I have a data set of Standardized Precipitation Index values from 1980 to 2005. There is one value for each month, so altogether there are 312 (26 years * 12 months) values. The SPI values range between -3 and +3. Here is an easy reproducible example, since the exact values are not important for my question:
vec1 <- rep(seq(1980, 2005), each= 12)
vec2 <- sample(x = -3:3, size = 312, replace = TRUE)
df <- data.frame(vec1, vec2)
colnames(df) <- c("Year", "SPI")
Now I would like to plot the SPI values with the years being the x-axis.
When I try to plot it using ggplot2:
ggplot() +
geom_line(aes(x=df$Year, y=df$SPI))
Something like this comes out:
So the problem is, there is no continuous line.
I can plot it with a continuous line with Base R for example:
plot(vec2, type="l")
But then the problem is that the x-axis only shows the values 1:312 and I need the years as the x-values.
Anybody with a hint?
EDIT after the answer of marcguery:
It turned out that I cannot use a line plot for my purpose. Instead, I need to do a column plot with many single columns when using ggplot2 since I need to color the areas above/below zero.
marcguery's answer works for a geom_line() plot, but unfortunately not for a geom_col() plot. I have no idea why.

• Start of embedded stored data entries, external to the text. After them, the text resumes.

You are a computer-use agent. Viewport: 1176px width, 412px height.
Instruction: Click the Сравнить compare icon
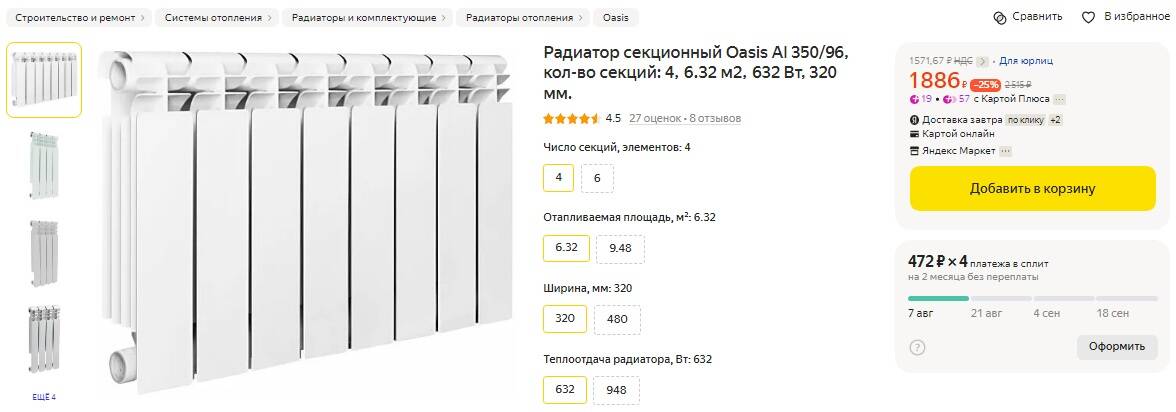tap(999, 17)
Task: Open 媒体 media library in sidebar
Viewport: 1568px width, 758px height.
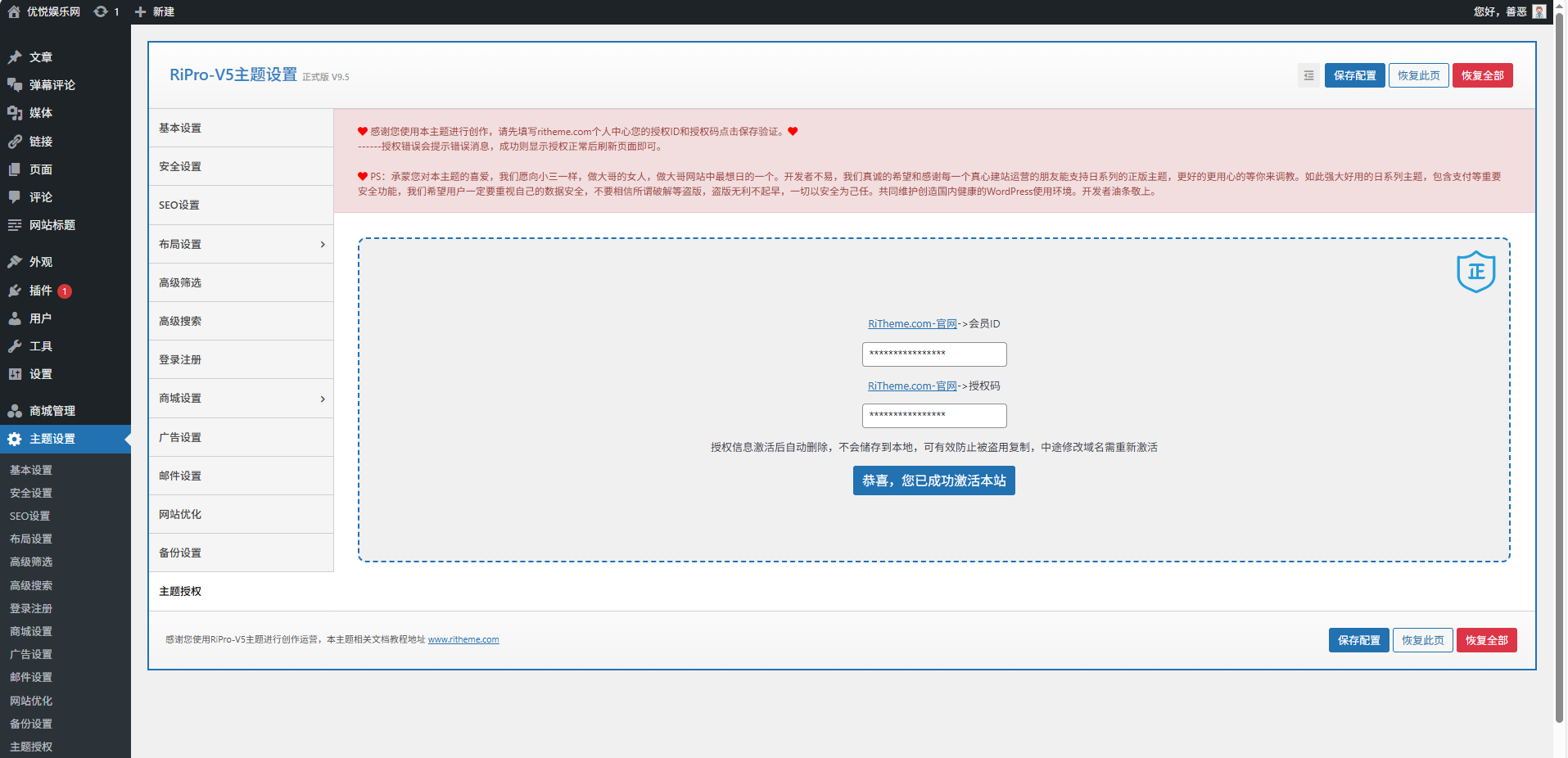Action: (x=41, y=113)
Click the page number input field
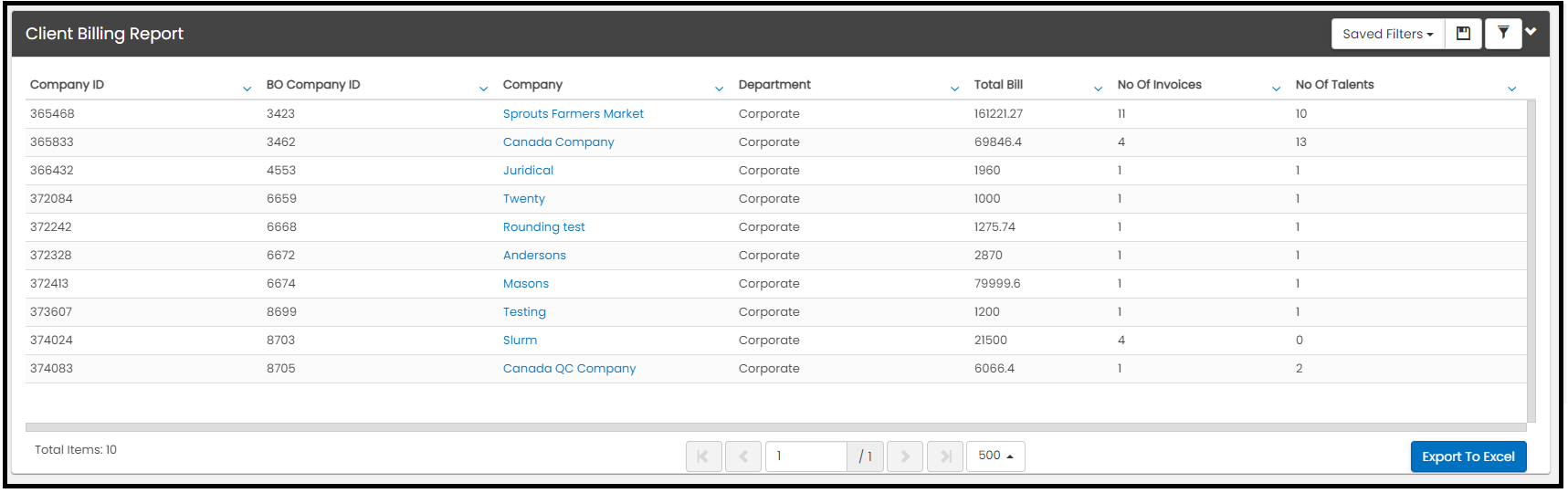The height and width of the screenshot is (493, 1568). pyautogui.click(x=806, y=456)
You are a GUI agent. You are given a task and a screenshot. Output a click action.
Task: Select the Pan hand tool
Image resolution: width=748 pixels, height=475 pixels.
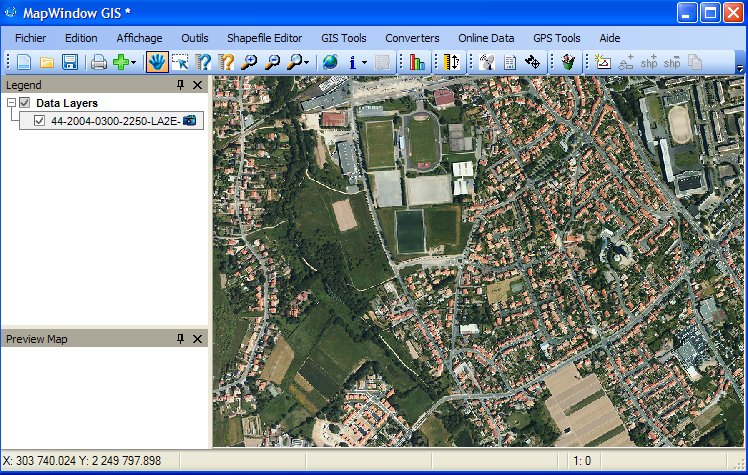pyautogui.click(x=156, y=62)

Here is the modified code:
vec1 <- seq(as.Date("1980-01-01"),
by = "month",
to = as.Date("2005-12-01"))
vec2 <- sample(x = -3:3, size = 312, replace = TRUE)
vec3 <- 1:312
df <- data.frame(vec1, vec2, vec3)
colnames(df) <- c("Date", "SPI", "ID")
library(data.table)
df <- as.data.table(df)
This is what unfortunately does not work with the dates as x-axis, there is a strange output:
library(ggplot2)
# with Date as x-axis
ggplot(data= df, aes(x= Date, y= SPI, width= 1)) +
geom_col(data = df[SPI <= 0], fill = "red") +
geom_col(data = df[SPI >= 0], fill = "blue") +
theme_bw()
This is what works with the simple rownumber as x-axis:
# with ID as x-axis
ggplot(data= df, aes(x= ID, y= SPI, width= 1)) +
geom_col(data = df[SPI <= 0], fill = "red") +
geom_col(data = df[SPI >= 0], fill = "blue") +
theme_bw()
I need something like the last example, just with the dates as the x-axis.

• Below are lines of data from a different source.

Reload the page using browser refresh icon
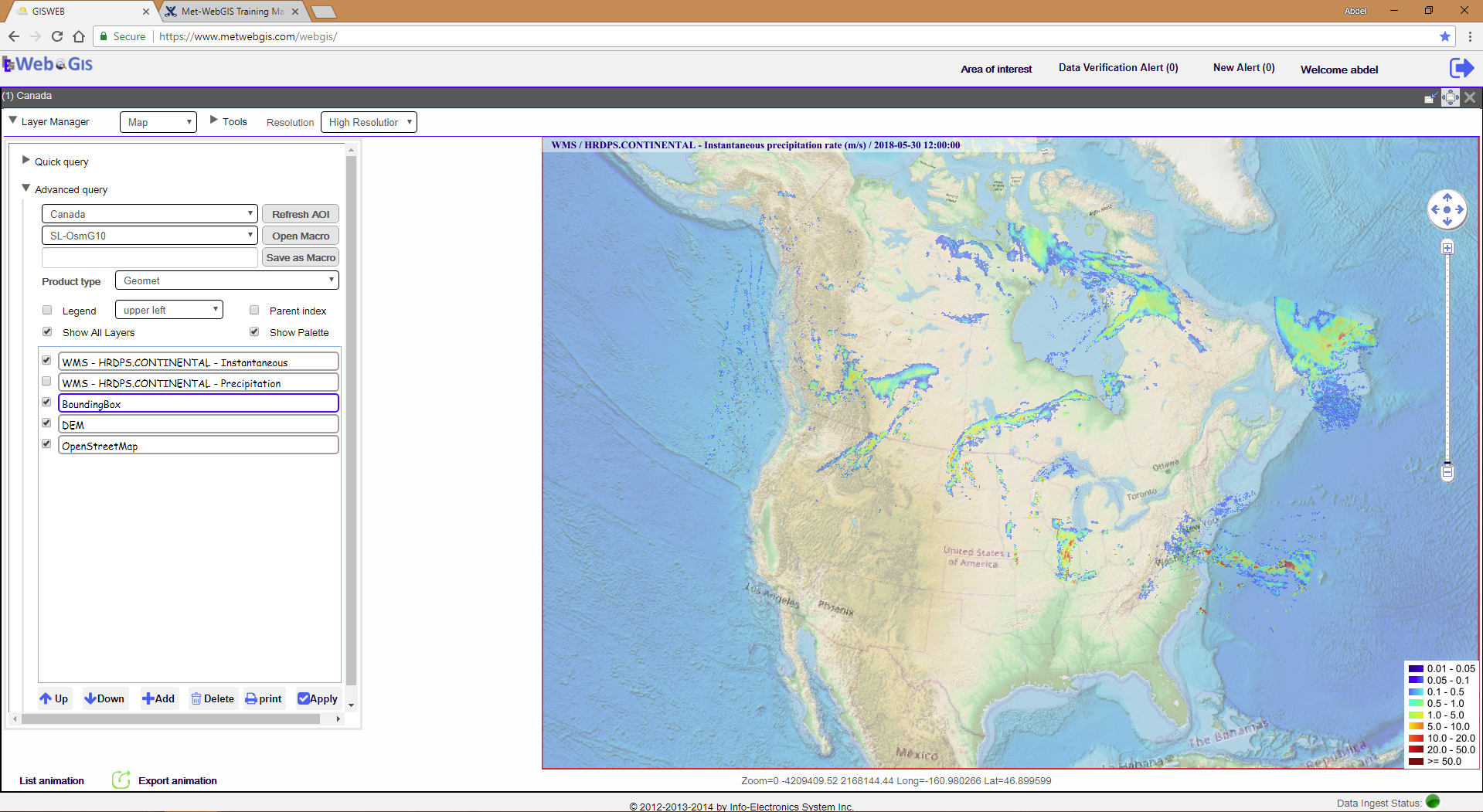Viewport: 1483px width, 812px height. [57, 36]
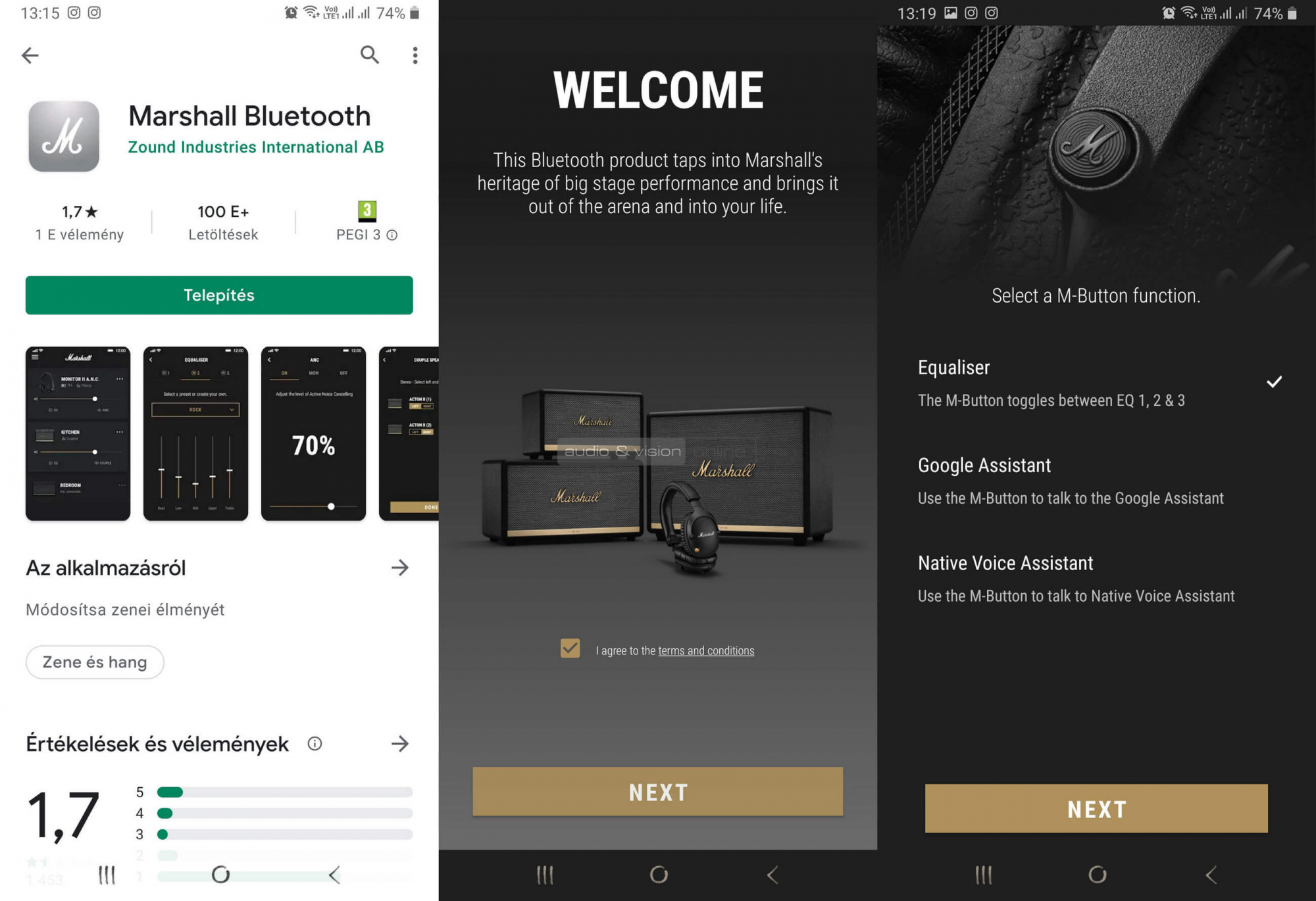Expand the Az alkalmazásról section arrow

400,568
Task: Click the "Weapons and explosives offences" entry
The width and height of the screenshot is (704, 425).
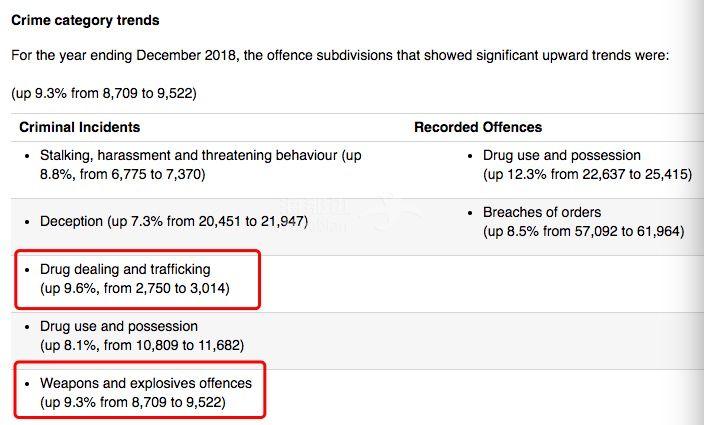Action: (x=146, y=384)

Your observations per month of each year have all the same value in your column Year, hence why ggplot cannot assign them different x values. Since you are working with dates, you could use Date format for your time points so that each month is assigned a different value.
#Seed for reproducibility
set.seed(123)
#Data
vec1 <- seq(as.Date("1980-01-01"),
by = "month",
to = as.Date("2005-12-01"))
vec2 <- sample(x = -3:3, size = 312, replace = TRUE)

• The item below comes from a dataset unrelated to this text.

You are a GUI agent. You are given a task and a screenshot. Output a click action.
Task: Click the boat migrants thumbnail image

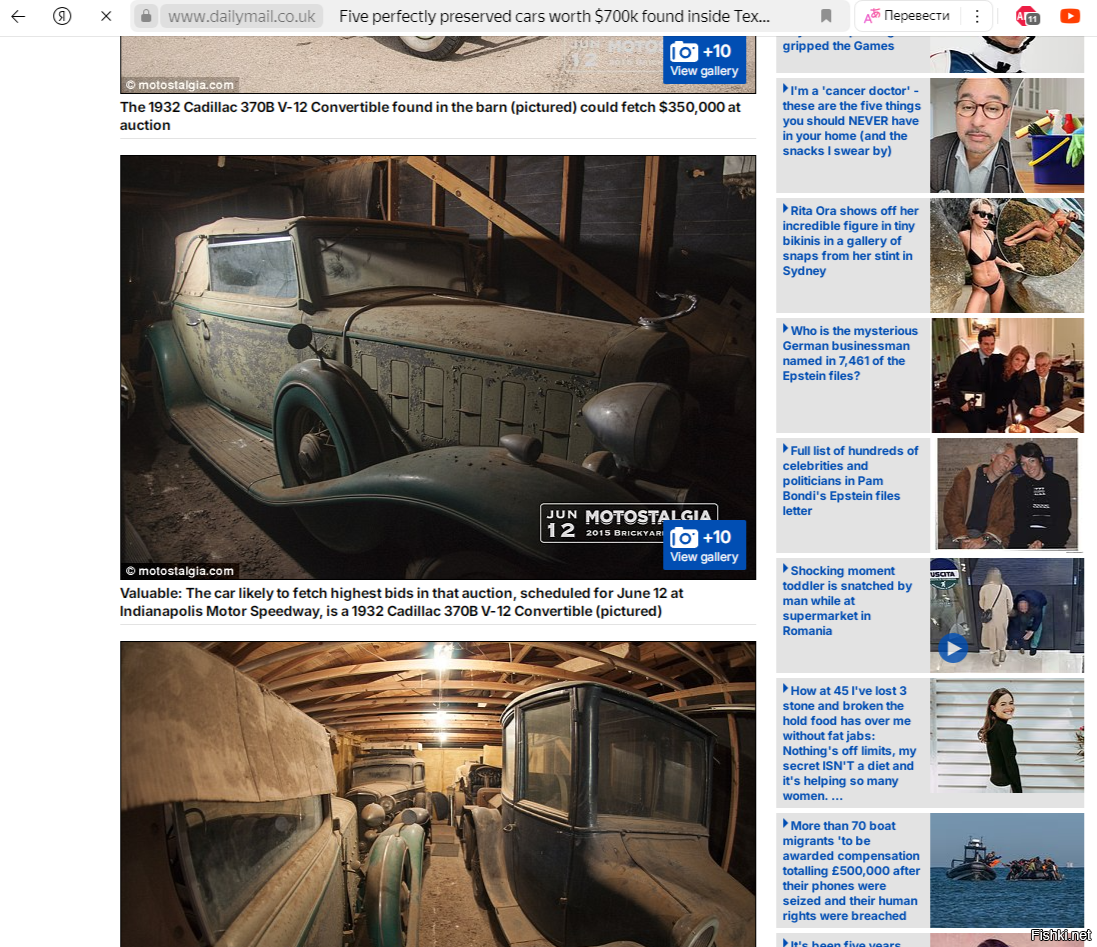point(1006,870)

df <- data.frame(vec1, vec2)
colnames(df) <- c("Date", "SPI")
#Plot
library(ggplot2)
ggplot(df) +
geom_line(aes(x = Date, y = SPI))+
scale_x_date(breaks = "5 years", date_labels = "%Y",
limits = c(as.Date("1979-12-01"),
as.Date("2006-01-01")),
expand = c(0,0))
Edit after you added your question about coloring the area between your values and 0 based on the sign of the values:
You can definitely use a geom_line plot for that purpose. Using a geom_col plot is a possibility but you would loose visual information about change between your x variables which are continuously related as they represent dates.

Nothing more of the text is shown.